[SUPPLIED RECORDS Boundary: Start]

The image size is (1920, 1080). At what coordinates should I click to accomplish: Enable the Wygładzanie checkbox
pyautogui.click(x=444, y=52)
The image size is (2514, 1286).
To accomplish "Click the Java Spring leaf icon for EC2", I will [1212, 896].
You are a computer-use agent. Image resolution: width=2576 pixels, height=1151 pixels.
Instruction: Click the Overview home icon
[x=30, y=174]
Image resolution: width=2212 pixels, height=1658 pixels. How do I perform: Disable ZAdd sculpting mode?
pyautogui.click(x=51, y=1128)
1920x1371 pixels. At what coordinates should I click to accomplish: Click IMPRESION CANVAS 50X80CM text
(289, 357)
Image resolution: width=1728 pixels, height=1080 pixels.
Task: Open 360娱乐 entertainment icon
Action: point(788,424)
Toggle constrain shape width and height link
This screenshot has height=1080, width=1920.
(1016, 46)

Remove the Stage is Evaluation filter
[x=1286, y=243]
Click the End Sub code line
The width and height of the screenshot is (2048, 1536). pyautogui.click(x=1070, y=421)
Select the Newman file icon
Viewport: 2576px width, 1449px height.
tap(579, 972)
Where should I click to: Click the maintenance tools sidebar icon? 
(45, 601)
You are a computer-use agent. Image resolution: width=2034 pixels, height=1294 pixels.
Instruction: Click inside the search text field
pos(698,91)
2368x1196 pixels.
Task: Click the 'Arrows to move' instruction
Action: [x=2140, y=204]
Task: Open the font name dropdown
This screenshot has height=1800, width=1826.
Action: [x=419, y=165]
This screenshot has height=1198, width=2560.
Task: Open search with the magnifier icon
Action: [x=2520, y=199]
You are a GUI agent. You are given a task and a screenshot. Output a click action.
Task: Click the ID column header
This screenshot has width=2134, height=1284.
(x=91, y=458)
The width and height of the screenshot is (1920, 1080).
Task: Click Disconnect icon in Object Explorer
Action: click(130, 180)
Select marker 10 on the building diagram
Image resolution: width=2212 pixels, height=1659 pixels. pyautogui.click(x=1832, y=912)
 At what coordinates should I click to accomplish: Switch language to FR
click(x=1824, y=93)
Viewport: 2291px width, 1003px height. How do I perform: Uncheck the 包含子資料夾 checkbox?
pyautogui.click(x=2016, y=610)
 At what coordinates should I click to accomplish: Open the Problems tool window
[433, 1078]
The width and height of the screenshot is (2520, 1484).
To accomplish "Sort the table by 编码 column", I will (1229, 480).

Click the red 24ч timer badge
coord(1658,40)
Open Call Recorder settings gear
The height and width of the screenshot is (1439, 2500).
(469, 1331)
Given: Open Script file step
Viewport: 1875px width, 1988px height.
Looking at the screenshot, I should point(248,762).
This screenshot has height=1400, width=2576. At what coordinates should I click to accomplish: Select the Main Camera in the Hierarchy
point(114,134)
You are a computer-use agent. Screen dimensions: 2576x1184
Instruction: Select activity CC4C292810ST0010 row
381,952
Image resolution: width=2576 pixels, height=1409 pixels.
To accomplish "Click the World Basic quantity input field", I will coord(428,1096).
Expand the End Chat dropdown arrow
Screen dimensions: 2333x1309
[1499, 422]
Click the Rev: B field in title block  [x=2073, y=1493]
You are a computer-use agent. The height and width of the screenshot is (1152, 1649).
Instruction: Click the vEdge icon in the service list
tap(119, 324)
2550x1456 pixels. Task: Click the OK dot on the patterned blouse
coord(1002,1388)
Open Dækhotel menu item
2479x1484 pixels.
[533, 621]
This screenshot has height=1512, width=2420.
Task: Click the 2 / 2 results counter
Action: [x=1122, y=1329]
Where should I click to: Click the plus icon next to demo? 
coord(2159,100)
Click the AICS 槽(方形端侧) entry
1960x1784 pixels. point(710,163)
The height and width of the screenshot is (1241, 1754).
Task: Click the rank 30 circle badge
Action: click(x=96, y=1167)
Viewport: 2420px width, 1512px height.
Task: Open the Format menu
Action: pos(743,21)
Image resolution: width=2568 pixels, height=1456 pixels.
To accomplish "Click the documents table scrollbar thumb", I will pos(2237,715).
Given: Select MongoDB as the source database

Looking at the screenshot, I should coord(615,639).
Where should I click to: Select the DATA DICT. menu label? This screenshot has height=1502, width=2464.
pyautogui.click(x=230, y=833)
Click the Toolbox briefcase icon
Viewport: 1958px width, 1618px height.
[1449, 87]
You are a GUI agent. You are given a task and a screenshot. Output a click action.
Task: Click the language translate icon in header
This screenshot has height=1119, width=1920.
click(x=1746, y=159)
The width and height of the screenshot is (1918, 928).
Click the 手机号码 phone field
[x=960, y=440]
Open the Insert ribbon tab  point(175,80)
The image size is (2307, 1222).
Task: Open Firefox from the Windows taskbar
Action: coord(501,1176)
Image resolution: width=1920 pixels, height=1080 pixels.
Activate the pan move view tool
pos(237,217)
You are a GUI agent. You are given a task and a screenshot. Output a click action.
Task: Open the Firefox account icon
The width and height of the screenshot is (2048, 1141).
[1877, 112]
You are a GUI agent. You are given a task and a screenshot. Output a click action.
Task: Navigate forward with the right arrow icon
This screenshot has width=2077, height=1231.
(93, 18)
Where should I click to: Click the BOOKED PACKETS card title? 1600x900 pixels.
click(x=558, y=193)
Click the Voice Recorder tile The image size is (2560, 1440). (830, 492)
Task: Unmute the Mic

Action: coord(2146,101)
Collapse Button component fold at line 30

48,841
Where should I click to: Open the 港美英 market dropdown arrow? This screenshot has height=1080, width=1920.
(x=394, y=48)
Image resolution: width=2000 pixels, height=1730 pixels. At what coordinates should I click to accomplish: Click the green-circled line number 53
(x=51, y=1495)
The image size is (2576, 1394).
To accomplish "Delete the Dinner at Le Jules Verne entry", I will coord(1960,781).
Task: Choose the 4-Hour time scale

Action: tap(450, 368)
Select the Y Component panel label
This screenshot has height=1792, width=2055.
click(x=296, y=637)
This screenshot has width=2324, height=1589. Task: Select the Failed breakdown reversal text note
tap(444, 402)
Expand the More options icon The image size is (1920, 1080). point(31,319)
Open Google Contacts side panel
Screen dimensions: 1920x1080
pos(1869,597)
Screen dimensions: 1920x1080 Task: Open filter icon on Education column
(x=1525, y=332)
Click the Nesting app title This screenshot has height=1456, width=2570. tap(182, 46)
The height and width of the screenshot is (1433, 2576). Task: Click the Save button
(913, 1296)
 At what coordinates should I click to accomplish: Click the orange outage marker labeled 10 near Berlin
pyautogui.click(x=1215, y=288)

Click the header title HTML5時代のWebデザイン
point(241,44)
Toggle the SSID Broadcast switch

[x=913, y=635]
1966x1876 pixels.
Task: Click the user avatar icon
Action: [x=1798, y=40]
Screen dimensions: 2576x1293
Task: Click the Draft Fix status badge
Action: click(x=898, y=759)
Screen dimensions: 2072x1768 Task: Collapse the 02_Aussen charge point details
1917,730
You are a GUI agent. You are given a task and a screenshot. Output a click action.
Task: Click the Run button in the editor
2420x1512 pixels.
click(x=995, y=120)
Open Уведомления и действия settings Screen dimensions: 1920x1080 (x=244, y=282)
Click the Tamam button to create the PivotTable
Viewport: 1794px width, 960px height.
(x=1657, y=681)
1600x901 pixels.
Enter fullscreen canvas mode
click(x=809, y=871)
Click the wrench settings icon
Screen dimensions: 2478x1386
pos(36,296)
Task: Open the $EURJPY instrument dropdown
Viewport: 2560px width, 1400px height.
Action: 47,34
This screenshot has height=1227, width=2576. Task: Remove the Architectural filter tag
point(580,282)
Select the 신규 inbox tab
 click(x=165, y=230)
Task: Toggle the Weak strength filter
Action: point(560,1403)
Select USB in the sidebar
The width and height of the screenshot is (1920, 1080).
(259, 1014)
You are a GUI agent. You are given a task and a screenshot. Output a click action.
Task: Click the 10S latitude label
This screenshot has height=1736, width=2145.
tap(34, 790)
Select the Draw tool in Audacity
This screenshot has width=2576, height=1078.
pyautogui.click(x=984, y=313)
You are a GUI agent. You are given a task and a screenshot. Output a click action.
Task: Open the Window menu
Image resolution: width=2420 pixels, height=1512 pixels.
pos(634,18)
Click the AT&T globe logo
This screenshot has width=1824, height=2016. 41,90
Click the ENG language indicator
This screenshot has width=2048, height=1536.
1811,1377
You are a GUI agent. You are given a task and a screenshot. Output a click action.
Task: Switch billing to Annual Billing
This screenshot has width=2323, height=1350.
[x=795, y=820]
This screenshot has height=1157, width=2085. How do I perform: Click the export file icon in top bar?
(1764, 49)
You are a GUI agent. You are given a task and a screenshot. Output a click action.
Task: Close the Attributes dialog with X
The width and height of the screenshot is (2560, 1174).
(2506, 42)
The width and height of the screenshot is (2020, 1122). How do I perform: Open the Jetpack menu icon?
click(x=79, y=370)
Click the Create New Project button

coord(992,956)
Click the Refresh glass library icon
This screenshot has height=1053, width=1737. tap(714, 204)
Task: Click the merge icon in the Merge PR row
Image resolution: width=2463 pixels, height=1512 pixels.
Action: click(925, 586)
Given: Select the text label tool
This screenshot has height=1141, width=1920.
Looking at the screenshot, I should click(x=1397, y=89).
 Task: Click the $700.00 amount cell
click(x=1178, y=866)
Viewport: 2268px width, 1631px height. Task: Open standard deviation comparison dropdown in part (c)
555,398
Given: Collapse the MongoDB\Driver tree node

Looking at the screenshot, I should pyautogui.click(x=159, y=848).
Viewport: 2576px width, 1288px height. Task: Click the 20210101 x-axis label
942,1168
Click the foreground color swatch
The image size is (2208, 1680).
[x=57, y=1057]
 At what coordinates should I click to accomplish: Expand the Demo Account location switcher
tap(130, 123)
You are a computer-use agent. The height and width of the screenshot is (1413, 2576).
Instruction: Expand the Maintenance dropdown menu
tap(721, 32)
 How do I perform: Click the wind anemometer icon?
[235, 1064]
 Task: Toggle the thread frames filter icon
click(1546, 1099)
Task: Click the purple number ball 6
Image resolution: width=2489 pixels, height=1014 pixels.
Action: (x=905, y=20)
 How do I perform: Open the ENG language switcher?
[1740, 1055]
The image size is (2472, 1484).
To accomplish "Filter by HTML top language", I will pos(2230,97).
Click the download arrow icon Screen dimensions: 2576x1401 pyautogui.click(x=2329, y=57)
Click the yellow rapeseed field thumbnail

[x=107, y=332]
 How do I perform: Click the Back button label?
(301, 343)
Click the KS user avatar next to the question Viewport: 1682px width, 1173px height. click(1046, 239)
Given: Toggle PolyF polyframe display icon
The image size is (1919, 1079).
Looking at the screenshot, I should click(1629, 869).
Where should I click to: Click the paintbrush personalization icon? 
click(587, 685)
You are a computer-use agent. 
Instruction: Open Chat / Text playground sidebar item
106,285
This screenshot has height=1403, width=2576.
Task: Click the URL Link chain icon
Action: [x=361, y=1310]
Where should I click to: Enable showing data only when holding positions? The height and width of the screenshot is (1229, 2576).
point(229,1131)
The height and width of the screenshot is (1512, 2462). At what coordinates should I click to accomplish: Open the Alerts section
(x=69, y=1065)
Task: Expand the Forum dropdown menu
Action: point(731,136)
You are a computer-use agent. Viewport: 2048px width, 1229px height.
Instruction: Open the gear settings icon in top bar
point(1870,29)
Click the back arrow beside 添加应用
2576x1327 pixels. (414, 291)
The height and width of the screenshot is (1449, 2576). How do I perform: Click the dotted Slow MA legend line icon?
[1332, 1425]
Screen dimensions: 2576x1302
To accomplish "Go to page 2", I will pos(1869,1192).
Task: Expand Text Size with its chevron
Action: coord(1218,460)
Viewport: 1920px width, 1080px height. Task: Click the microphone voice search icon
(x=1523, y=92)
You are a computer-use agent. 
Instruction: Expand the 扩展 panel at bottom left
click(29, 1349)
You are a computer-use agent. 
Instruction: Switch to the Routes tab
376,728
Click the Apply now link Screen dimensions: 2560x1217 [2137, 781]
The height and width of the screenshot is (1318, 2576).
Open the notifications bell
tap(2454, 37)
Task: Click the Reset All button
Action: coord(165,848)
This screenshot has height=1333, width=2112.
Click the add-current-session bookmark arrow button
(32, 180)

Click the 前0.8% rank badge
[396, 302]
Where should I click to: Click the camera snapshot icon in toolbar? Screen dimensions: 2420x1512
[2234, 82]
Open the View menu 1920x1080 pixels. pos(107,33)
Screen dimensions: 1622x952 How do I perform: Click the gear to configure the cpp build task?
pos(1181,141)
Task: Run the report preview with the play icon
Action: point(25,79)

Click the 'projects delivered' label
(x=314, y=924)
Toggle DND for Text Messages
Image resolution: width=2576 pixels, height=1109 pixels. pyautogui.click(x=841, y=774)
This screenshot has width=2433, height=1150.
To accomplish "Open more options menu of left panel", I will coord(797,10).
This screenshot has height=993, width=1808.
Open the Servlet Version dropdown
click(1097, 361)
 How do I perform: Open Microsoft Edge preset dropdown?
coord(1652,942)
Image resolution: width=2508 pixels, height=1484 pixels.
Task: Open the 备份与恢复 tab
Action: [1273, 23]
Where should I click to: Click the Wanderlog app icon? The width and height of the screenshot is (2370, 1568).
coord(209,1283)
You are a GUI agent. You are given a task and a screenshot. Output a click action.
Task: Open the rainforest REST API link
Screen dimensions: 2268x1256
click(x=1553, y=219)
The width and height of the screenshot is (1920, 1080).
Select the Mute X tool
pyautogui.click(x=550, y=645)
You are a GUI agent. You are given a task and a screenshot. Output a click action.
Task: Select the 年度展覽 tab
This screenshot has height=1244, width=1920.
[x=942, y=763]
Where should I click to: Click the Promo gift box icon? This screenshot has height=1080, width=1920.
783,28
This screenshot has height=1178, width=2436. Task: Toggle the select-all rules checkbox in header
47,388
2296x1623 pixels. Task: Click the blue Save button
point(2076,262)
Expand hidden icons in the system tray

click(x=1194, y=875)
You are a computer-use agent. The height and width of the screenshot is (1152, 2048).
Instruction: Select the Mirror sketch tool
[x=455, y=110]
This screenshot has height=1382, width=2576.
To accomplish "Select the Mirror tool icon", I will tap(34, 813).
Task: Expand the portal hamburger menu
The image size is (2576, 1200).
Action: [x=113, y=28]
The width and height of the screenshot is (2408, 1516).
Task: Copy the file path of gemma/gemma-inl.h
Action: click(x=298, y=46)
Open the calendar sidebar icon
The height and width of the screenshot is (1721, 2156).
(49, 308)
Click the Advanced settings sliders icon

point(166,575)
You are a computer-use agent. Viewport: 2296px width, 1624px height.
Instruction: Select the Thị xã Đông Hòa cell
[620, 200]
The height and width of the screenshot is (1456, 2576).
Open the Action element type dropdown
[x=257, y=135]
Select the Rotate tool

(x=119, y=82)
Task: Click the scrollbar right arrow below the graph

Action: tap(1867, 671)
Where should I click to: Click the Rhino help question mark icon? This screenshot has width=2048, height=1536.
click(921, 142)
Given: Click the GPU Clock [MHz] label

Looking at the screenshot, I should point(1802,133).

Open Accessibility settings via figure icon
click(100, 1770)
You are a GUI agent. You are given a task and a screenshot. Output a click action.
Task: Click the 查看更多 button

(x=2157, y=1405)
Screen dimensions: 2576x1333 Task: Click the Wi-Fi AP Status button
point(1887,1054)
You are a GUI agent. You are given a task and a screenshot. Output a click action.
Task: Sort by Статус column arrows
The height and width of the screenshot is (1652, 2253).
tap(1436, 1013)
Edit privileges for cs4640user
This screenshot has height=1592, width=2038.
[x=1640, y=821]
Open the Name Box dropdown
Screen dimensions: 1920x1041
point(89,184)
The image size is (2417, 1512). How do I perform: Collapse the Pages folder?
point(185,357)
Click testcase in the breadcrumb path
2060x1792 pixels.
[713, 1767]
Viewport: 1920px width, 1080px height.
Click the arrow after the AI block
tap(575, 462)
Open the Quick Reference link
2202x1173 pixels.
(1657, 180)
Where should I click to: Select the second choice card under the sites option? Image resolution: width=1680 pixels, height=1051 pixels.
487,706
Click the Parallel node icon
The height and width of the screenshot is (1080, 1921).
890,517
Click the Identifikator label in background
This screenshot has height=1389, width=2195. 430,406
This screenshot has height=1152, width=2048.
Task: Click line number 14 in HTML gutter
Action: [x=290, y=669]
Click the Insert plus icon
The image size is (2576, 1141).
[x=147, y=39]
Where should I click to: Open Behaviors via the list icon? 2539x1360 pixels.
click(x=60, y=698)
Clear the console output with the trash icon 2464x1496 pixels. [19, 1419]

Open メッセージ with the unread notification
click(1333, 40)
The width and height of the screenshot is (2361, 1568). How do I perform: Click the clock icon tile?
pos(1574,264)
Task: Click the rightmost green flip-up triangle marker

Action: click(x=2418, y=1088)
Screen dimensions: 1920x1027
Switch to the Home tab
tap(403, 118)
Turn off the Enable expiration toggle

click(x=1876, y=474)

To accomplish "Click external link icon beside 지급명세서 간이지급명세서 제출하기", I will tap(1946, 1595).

[SUPPLIED RECORDS Boundary: End]

WORK TASK
Please give an exact restatement of only the lines from the beginning of the material above to the line with "You are a computer-use agent. Image resolution: width=2576", inclusive.

WRITTEN ANSWER
The image size is (1920, 1080). At what coordinates should I click to accomplish: Enable the Wygładzanie checkbox
pyautogui.click(x=444, y=52)
The image size is (2514, 1286).
To accomplish "Click the Java Spring leaf icon for EC2", I will [1212, 896].
You are a computer-use agent. Image resolution: width=2576 pixels, height=1151 pixels.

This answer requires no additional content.